**OBJECTIVE 1**
In the passage on the run-and-shoot offense, what name did Buddy Ryan give the run-and-shoot?
─── DOCUMENT SECTION ───
The run-and-shoot was supposed to be dead, at least in the NFL. The offense (at least one form of it) was conceived by Glenn "Tiger" Ellison back in the 1950s, while Darrel "Mouse" Davis developed its modern form throughout a four-decade coaching career that has touched nearly every level of football imaginable. The offense had its moment of glory in the NFL in the early 1990s. Back then, the Detroit Lions, Atlanta Falcons, and Houston Oilers (and the Seattle Seahawks, extremely briefly) ran the 'shoot, which featured four wide receivers and one running back on every snap. The offense used no fullbacks and no tight ends.1 These teams had mixed success. The Lions won 12 games in 1991; the Falcons won 10 and made the playoffs twice during their 'shoot days. But the NFL team that most exemplified the run-and-shoot, in both its glory and its shame, was the Houston Oilers. The Oilers made the playoffs in seven straight years with the run-and-shoot (and fielded a top-10 offense in each season), and quarterback Warren Moon blitzkrieged defenses with his four-receiver aerial assault. But the Oilers never reached the Super Bowl, and they managed to be on the wrong end of the greatest playoff comeback in NFL history. Against the Buffalo Bills in the 1993 wild-card round, Moon threw four first-half touchdowns, but he wasn't able to burn the clock and the defense collapsed in the second half of a 41-38 loss. The Oilers became part of an even more ignominious moment the following year, when Buddy Ryan, Houston's defensive coordinator, punched the team's offensive coordinator in the face. Ryan was no fan of the run-and-shoot, which he called the "chuck-and-duck."
───
**OBJECTIVE 2**
Filter the records below down to the lines that contain the string "label", and copy each of those lines. Matching is case-sensitive.
─── DATA LINES ───
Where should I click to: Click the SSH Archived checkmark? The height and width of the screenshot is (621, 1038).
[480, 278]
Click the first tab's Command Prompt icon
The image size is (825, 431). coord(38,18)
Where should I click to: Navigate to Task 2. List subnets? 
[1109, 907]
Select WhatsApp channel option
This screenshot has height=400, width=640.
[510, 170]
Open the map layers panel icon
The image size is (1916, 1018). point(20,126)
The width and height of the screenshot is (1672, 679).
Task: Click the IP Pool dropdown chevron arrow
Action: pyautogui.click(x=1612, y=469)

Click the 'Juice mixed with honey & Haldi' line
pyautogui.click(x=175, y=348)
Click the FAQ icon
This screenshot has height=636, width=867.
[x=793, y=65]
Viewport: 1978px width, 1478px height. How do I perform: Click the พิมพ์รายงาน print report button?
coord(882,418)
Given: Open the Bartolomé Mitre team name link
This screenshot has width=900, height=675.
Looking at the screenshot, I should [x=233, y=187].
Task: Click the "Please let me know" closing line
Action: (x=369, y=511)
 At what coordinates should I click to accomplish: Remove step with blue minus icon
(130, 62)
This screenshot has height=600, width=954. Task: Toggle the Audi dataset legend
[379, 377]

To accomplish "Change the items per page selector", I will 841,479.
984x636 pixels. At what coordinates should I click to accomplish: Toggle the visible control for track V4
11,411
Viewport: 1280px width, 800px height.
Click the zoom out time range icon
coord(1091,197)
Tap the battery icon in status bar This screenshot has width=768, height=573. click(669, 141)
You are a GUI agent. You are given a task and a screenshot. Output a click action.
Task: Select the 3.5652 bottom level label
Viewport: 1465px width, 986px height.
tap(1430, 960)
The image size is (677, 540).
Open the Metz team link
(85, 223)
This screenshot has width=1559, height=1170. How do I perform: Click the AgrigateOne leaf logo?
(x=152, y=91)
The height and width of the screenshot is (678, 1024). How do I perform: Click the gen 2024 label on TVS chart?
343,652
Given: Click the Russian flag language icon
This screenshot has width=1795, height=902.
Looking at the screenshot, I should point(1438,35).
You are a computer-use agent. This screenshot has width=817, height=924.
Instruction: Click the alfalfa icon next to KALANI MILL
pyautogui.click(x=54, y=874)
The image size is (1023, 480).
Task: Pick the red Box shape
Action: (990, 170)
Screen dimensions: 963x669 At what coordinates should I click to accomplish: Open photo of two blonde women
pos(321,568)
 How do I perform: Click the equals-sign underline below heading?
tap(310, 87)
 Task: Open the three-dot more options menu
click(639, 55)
───
**COMPLETE RESPONSE 1**
He called it the "chuck-and-duck."

**COMPLETE RESPONSE 2**
Task: Select the 3.5652 bottom level label
The height and width of the screenshot is (678, 1024). How do I perform: Click the gen 2024 label on TVS chart?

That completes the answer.